Finally, Kumayama is shot to death by his equally greedy partner, Torahatta, who attempts to abscond with the money earned from the egg exhibit, and Torahatta himself is killed when the rampaging Godzilla destroys the company’s corporate headquarters. When the radioactive titan approaches the incubator housing the egg, the adult Mothra rushes to Japan to defend the larva within. After a fierce battle, Godzilla manages to slay the weakened Mothra by blasting her wing with his atomic breath. However, she did manage to divert the evil kaiju from the egg (though he succeeded in destroying the incubator), and Godzilla then engages in a protracted battle with the Japanese military. During the course of this battle, the military devises Operation: Artificial Lightening, an elaborate attempt to kill Godzilla using electricity generated simultaneously from several towers, and later from an immense electrified net dropped on the monster by jets. Despite coming close to killing the dreaded kaiju, he ultimately survives both phases of the attack, and continues on through Japan, finally making his way to the tiny Iwo Island, where he imperils a group of schoolchildren on a field trip.

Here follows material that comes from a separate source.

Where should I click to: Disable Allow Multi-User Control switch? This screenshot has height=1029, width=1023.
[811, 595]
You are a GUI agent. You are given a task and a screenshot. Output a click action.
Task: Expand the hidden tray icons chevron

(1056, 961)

Praying to Mothra’s egg, the Shobijin encourage the rebirth of the kaiju of peace, this time her spirit being embodied not in one, but two larvae. The twin Mothra larvae swim to Iwo Island and attack Godzilla, allowing the children to escape. Although Godzilla initially thrashes the two larvae about, they ultimately overpower him with the combined might of their silk cocoons. Helplessly enveloped in the ultra-strong cocoon, the defeated Godzilla falls into the ocean and retreats, and the triumphant newborn caterpillars return peacefully to Infant Island.

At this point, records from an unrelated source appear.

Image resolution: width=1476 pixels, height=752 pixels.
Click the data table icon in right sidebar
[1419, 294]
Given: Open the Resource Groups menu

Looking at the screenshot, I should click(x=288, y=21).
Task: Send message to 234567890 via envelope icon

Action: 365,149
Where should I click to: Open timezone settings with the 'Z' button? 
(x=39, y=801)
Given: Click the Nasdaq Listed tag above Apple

This brilliant film was Toho’s second (and final) entry in the Showa Series in which an evil Godzilla was pitted against an already established, heroic kaiju (and the first film in the series where it wasn't implied that the Big G may have died at the end of the film; this time around, he was simply defeated and driven off by the twin Mothra larvae). Director Ishiro Honda returned to the serious, adult tone of the first film, and also returned to using the movies as a forum for important socio-political themes, in this case not only a protest to nuclear power usage, but also against the rampant avarice promoted by capitalism (without trying to explain it away with that nebulous "human nature" rhetoric that's as much bogus science as that used to explain the origin of the various monsters featured in the sci-fi 'B' movies of the 50's). Further, some excellent casting and acting, punctuated by Toho veterans like Kenji Sahara and Akira Takarada, moved the no nonsense drama to a high plateau, and managed to seize an adult audience like no other G-film until the Heisei Series.

In their essay for the "Godzilla in America" series in G-FAN #11, John Rocco Roberto and Robert Biondi asserted that many G-fans consider this the best Godzilla film of the Showa Series, others consider it the best G-film of any Godzilla series, while still others consider it “the last Godzilla film, period.” The sfx by Tsuberaya were glorious for the time, displaying Toho monster battles at their best, and much of it still holding up by today's standards, even after the advent of CGI. Further, the sfx crew gave us one of the best G-suits ever seen on film; the truly malevolent appearance of the head was unforgettable, and remains one of my two favorite Godzilla suit designs.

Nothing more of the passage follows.